#### PROBLEM DETAILS:
Copy the data below line for line, with no changes.

....................

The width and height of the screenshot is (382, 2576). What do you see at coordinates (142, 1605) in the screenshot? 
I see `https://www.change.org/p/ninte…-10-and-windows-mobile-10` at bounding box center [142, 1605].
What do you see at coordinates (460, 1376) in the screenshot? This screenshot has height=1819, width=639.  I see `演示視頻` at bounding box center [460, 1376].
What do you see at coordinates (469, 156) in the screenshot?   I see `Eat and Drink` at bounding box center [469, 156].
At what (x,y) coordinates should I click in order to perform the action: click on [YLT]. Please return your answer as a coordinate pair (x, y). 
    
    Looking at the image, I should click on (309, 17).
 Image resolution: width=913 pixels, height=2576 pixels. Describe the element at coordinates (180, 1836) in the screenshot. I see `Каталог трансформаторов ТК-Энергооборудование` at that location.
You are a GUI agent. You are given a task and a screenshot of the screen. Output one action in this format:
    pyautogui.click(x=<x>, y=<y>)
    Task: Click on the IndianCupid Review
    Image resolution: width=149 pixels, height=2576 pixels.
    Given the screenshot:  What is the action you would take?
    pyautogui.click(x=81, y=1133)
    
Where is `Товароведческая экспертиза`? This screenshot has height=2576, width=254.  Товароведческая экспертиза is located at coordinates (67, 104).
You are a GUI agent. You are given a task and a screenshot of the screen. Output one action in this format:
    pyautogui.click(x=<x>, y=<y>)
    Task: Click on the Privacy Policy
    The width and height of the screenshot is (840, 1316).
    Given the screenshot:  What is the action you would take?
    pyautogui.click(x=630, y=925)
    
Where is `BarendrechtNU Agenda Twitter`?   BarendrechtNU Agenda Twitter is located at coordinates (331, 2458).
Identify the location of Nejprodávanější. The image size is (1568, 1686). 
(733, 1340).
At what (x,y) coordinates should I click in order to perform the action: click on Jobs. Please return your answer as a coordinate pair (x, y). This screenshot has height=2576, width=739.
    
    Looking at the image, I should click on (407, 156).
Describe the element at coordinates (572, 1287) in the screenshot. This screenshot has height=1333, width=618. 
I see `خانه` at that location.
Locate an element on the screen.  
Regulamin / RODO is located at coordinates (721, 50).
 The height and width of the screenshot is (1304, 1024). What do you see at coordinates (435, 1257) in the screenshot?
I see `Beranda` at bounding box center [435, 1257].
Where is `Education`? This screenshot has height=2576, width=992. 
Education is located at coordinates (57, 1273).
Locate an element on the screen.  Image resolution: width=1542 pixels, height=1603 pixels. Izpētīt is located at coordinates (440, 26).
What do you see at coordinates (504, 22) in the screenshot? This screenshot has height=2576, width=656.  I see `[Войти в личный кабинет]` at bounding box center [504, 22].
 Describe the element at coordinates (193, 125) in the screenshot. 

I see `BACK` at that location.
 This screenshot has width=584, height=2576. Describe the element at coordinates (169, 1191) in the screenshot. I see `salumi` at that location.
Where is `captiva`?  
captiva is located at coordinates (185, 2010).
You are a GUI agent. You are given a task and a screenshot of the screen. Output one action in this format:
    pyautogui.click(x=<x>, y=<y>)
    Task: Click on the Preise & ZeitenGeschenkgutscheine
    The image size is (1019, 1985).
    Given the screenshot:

....................

#### ANSWER TO THIS EXERCISE:
The width and height of the screenshot is (382, 2576). What do you see at coordinates (142, 1605) in the screenshot? 
I see `https://www.change.org/p/ninte…-10-and-windows-mobile-10` at bounding box center [142, 1605].
What do you see at coordinates (460, 1376) in the screenshot? This screenshot has height=1819, width=639.  I see `演示視頻` at bounding box center [460, 1376].
What do you see at coordinates (469, 156) in the screenshot?   I see `Eat and Drink` at bounding box center [469, 156].
At what (x,y) coordinates should I click in order to perform the action: click on [YLT]. Please return your answer as a coordinate pair (x, y). 
    
    Looking at the image, I should click on (309, 17).
 Image resolution: width=913 pixels, height=2576 pixels. Describe the element at coordinates (180, 1836) in the screenshot. I see `Каталог трансформаторов ТК-Энергооборудование` at that location.
You are a GUI agent. You are given a task and a screenshot of the screen. Output one action in this format:
    pyautogui.click(x=<x>, y=<y>)
    Task: Click on the IndianCupid Review
    Image resolution: width=149 pixels, height=2576 pixels.
    Given the screenshot:  What is the action you would take?
    pyautogui.click(x=81, y=1133)
    
Where is `Товароведческая экспертиза`? This screenshot has height=2576, width=254.  Товароведческая экспертиза is located at coordinates (67, 104).
You are a GUI agent. You are given a task and a screenshot of the screen. Output one action in this format:
    pyautogui.click(x=<x>, y=<y>)
    Task: Click on the Privacy Policy
    The width and height of the screenshot is (840, 1316).
    Given the screenshot:  What is the action you would take?
    pyautogui.click(x=630, y=925)
    
Where is `BarendrechtNU Agenda Twitter`?   BarendrechtNU Agenda Twitter is located at coordinates (331, 2458).
Identify the location of Nejprodávanější. The image size is (1568, 1686). 
(733, 1340).
At what (x,y) coordinates should I click in order to perform the action: click on Jobs. Please return your answer as a coordinate pair (x, y). This screenshot has height=2576, width=739.
    
    Looking at the image, I should click on (407, 156).
Describe the element at coordinates (572, 1287) in the screenshot. This screenshot has height=1333, width=618. 
I see `خانه` at that location.
Locate an element on the screen.  
Regulamin / RODO is located at coordinates (721, 50).
 The height and width of the screenshot is (1304, 1024). What do you see at coordinates (435, 1257) in the screenshot?
I see `Beranda` at bounding box center [435, 1257].
Where is `Education`? This screenshot has height=2576, width=992. 
Education is located at coordinates (57, 1273).
Locate an element on the screen.  Image resolution: width=1542 pixels, height=1603 pixels. Izpētīt is located at coordinates (440, 26).
What do you see at coordinates (504, 22) in the screenshot? This screenshot has height=2576, width=656.  I see `[Войти в личный кабинет]` at bounding box center [504, 22].
 Describe the element at coordinates (193, 125) in the screenshot. 

I see `BACK` at that location.
 This screenshot has width=584, height=2576. Describe the element at coordinates (169, 1191) in the screenshot. I see `salumi` at that location.
Where is `captiva`?  
captiva is located at coordinates (185, 2010).
You are a GUI agent. You are given a task and a screenshot of the screen. Output one action in this format:
    pyautogui.click(x=<x>, y=<y>)
    Task: Click on the Preise & ZeitenGeschenkgutscheine
    The image size is (1019, 1985).
    Given the screenshot:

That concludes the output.